Open AccessPotentiation of HIV-1 Expression in Microglial Cells by Nicotine: Involvement of Transforming Growth Factor-β1
Author(s) -
R. Bryan Rock,
Genya Gekker,
Rajagopal N. Aravalli,
Shuxian Hu,
Wen S. Sheng,
Phillip K. Peterson
Publication year - 2007
Publication title -
journal of neuroimmune pharmacology
Language(s) - English
Resource type - Journals
SCImago Journal Rank - 1.219
H-Index - 70
eISSN - 1557-1904
pISSN - 1557-1890
DOI - 10.1007/s11481-007-9098-7
Subject(s) - nicotine , microglia , nicotinic agonist , nicotinic acetylcholine receptor , long term potentiation , acetylcholine receptor , biology , addiction , immunology , transforming growth factor , receptor , nerve growth factor , pharmacology , microbiology and biotechnology , neuroscience , inflammation , biochemistry
HIV-1 infection and nicotine addiction are global public health crises. In the central nervous system, HIV-1 causes a devastating neurodegenerative disease.

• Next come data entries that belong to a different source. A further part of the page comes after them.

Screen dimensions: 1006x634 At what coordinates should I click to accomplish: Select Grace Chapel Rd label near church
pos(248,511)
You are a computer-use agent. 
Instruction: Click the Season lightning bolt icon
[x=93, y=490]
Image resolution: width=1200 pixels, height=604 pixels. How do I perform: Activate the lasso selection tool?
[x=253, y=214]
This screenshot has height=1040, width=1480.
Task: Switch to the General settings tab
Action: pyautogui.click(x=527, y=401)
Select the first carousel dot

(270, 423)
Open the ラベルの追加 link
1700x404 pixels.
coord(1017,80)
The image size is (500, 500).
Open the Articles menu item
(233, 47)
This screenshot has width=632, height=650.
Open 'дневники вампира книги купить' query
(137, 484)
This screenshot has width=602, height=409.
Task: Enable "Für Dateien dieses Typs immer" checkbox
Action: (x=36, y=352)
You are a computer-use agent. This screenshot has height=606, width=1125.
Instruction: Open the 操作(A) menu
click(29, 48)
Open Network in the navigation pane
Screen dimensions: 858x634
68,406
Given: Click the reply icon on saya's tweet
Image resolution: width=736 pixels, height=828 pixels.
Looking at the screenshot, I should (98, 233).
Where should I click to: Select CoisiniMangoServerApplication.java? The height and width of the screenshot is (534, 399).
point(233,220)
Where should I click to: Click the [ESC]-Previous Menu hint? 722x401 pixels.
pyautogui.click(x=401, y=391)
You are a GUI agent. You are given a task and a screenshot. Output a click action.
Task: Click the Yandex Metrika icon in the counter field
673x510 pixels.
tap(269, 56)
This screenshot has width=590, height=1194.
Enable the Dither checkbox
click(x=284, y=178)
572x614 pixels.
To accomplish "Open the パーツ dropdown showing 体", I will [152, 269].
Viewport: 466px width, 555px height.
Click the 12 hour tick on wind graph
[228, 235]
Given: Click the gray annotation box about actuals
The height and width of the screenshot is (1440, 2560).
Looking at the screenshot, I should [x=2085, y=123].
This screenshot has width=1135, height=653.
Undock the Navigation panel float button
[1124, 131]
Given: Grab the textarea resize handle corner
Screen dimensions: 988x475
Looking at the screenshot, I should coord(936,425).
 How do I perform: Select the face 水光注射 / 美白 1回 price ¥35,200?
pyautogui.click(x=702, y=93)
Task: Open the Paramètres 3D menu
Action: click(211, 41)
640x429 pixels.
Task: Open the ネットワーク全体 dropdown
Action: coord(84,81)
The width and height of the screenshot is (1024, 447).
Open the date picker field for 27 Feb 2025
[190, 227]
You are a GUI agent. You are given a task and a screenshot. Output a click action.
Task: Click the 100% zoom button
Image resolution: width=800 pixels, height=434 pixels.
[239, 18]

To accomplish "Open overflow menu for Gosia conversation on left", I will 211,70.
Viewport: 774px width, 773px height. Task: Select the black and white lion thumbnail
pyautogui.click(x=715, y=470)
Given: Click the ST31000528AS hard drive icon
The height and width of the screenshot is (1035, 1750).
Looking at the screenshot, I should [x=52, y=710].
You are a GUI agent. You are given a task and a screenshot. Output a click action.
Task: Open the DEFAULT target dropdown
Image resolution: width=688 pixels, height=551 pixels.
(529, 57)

It is well recognized that microglial cells play a pivotal role in the neuropathogenesis of HIV-1 and that drugs of abuse not only contribute to the spread of this agent but may facilitate viral expression in these brain macrophages. Nicotine has been shown to stimulate the production of HIV-1 by in vitro-infected alveolar macrophages, and the HIV-1 protein gp120 binds to nicotinic receptors. In this study, we demonstrated the constitutive expression of nicotinic acetylcholine receptor mRNA in primary human microglial cells and showed that the pretreatment of microglia with nicotine increased HIV-1 expression in a concentration-dependent manner, as measured by p24 antigen levels in culture supernatants. We also found that nicotine robustly altered the gene expression profile of HIV-1-infected microglia and that the transforming growth factor-beta1 is involved in the enhanced expression of HIV-1 by nicotine.